Deal on church abuse
B’klyn diocese & AG settle how to handle sex assault cases
The Diocese of Brooklyn and state Attorney General Letitia James announced a settlement Tuesday on a host of reforms to address accusations of years of mismanaging allegations against priests who were accused of sexual abuse.
Those reforms include the installation of a secular monitor to oversee how the diocese will handle allegations of clergy sexual abuse cases going forward. It also requires greater transparency on the part of the diocese.
“The diocese knew about this pervasive problem, but it did not adequately address allegations of sexual abuse and misconduct,” James said.
“Now, the diocese has made a commitment to implementing holistic reforms that will ensure every report of sexual abuse or misconduct is handled quickly and transparently. New Yorkers deserve to trust their faith leaders, and my office will continue to support the diocese’s efforts to rebuild that trust with their community.”
According to James’ office, an attorney general investigation found the diocese failed to consistently follow its own policies from 2002 regarding sexual abuse allegations, and that those policies were inadequate to protect children.
As part of the reforms, the diocese has agreed to send out a press release whenever credibly accused priests or other clergy members are removed from active ministry, put the offender’s name on a published list, inform the priest’s former parish and provide support to parishioners.
The reforms put to a close an investigation started by James’ office in 2018 that reviewed 33 cases of priests accused of sexual abuse.
The United States Conference of Catholic Bishops adopted a national charter in Dallas in 2002 to crack down on perv priests.
James’ investigators found that despite the charter the diocese held an inconsistent standard of what constituted a credible accusation, at times wrongly clearing priests. The diocese failed to adequately monitor some priests after an accusation, delayed taking actions against priests for years and sometimes decades, and slow-walked public disclosures, her office found.
In one instance, a priest admitted sometime before 2002 that he repeatedly sexually abused children and was removed from all pastoral duties, but the diocese didn’t inform his parishioners until 2017, James’ investigations found.
The diocese encouraged the priest to seek a voluntary “defrocking” after the charter was adopted, but he didn’t agree until 2007, and requested confidentiality. The diocese kept his defrocking secret until 2017, when it put his name on a published list, but in the interim he worked as a professor at two universities, according to James’ investigation.
In another case, a priest who’d been bounced from parish to parish after getting complaints since the 1990s wasn’t removed until 2018, and the public wasn’t notified about him until 2019.

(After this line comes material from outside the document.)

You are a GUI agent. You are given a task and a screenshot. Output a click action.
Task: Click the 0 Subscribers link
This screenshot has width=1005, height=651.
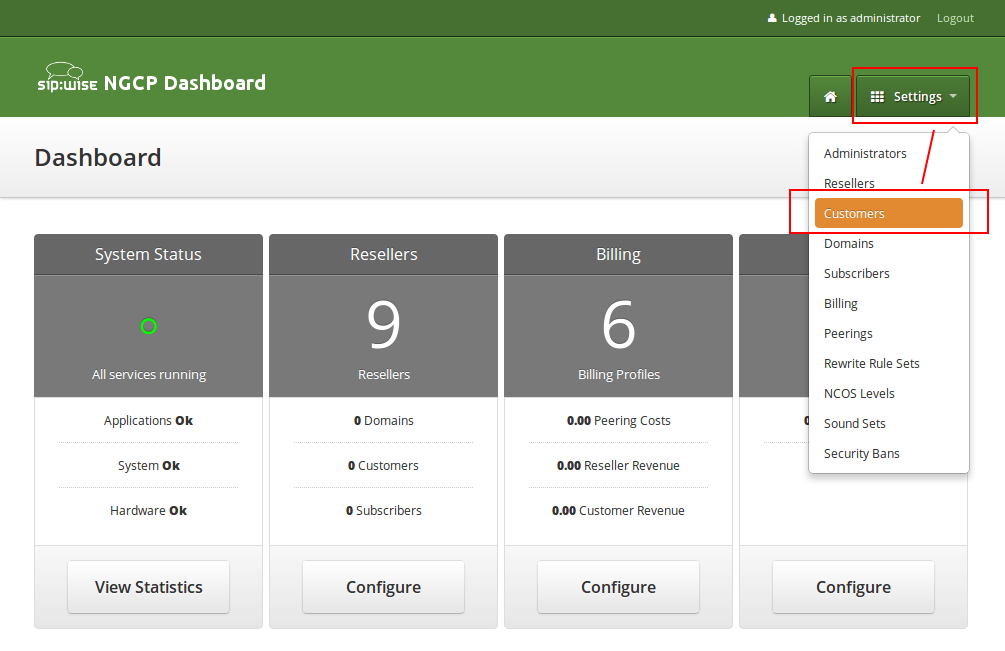383,510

In the decades before his removal, a nun resigned her post as a school principal in 2000 after she witnessed his alleged abuse and he got off with a warning. An accuser came forward in 2006 with allegations of more than 100 incidents of sexual abuse in the 1980s, but the diocese found the accusations “not credible” in 2009 despite witnesses corroborating several details, the AG’s office found.
Finally, in 2018, the priest was removed after two new complaints surfaced in 2016 and 2017, and the diocese reviewed the 2006 accuser and found those allegations to be credible after all.
In a statement Tuesday, the diocese said it worked diligently to deal with an onslaught of allegations after the Dallas charter was adopted — 121 between 2002 and 2005 — and those allegations were “immediately sent to the appropriate district attorney.”
In 2003, then-Diocese of Brooklyn Bishop Nicholas DiMarzio set up an independent reporting line for complaints, and during his tenure from 2003-2021, the diocese issued public statements about the outcome of investigations that led to the removal of 27 priests, diocese officials said Tuesday.
“This agreement concludes a difficult period in the life of the church. While the church should have been a sanctuary, I am deeply sorry that it was a place of trauma for the victims of clergy sexual abuse,” said current Brooklyn Bishop Robert Brennan.
“I pray God’s healing power will sustain them. Today, we move forward with the strongest policies in place for the protection of children and adults.”